5. A method for producing friedelin, the method comprising culturing the Phaeodactylum tricornutum TwOSC4 mutant of claim 1.

6. The method of claim 5, wherein the culturing is carried out at an illuminance of 40 to 100 μE and 18 to 25° C. for 4 to 8 days.

7. The method of claim 5, further comprising, after the culturing, extracting friedelin with an organic solvent using ultrasound.
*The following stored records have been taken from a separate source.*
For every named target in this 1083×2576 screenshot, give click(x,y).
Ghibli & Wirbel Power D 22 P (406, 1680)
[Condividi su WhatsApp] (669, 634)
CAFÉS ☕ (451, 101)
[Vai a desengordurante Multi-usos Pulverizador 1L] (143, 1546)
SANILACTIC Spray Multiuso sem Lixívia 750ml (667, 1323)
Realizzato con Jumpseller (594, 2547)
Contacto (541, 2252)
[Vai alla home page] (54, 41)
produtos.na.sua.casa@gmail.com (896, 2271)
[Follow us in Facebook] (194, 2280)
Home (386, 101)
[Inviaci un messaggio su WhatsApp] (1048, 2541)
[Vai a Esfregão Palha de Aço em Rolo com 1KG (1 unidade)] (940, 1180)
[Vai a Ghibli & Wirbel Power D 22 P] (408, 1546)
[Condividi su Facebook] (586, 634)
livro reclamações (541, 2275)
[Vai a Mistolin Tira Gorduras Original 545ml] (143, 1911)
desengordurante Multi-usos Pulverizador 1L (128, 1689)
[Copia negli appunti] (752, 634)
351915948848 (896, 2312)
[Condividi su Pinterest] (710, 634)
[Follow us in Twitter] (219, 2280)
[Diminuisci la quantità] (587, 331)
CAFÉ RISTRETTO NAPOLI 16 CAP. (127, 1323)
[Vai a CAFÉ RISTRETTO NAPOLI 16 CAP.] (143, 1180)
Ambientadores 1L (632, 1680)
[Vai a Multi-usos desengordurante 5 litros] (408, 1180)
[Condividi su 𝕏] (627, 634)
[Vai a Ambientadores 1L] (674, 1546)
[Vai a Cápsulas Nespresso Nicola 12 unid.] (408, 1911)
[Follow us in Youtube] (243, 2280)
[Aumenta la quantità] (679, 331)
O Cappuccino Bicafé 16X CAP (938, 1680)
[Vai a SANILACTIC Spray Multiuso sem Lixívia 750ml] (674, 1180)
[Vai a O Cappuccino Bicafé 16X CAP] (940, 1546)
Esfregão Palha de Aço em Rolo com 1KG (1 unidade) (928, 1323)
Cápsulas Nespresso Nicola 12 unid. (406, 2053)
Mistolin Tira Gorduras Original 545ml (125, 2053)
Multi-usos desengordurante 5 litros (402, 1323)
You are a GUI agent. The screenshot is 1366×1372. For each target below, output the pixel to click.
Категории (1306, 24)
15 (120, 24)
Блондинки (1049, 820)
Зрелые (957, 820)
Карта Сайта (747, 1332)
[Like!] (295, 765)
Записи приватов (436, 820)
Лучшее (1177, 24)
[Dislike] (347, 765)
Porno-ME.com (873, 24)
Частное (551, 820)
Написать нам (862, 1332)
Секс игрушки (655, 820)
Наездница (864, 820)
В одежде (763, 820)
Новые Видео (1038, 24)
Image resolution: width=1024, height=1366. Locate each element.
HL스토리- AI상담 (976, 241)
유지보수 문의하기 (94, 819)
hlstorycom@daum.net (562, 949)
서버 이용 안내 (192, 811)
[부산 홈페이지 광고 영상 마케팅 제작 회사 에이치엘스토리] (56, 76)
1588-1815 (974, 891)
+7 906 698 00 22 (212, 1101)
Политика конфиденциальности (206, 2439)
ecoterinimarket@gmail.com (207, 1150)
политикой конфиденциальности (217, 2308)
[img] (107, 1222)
8. The method of claim 7, wherein the organic solvent is one or more selected from the group consisting of methanol, ethanol, chloroform, hexane, dichloromethane, and petroleum ether.

9. An oral composition comprising, as an active ingredient, one or more selected from the group consisting of a culture of the Phaeodactylum tricornutum TwOSC4 mutant of claim 1, a dried product thereof, and an extract thereof, or friedelin isolated from the mutant.

10. A cosmetic composition comprising, as an active ingredient, one or more selected from the group consisting of a culture of the Phaeodactylum tricornutum TwOSC4 mutant of claim 1, a dried product thereof, and an extract thereof, or friedelin isolated from the mutant.

11. A food composition comprising, as an active ingredient, one or more selected from the group consisting of a culture of the Phaeodactylum tricornutum TwOSC4 mutant of claim 1, a dried product thereof, and an extract thereof, or friedelin isolated from the mutant.

12. A health functional food comprising, as an active ingredient, one or more selected from the group consisting of a culture of the Phaeodactylum tricornutum TwOSC4 mutant of claim 1, a dried product thereof, and an extract thereof, or friedelin isolated from the mutant.

13. The composition of claim 9, wherein the composition is used for anti-inflammatory or antioxidant purposes.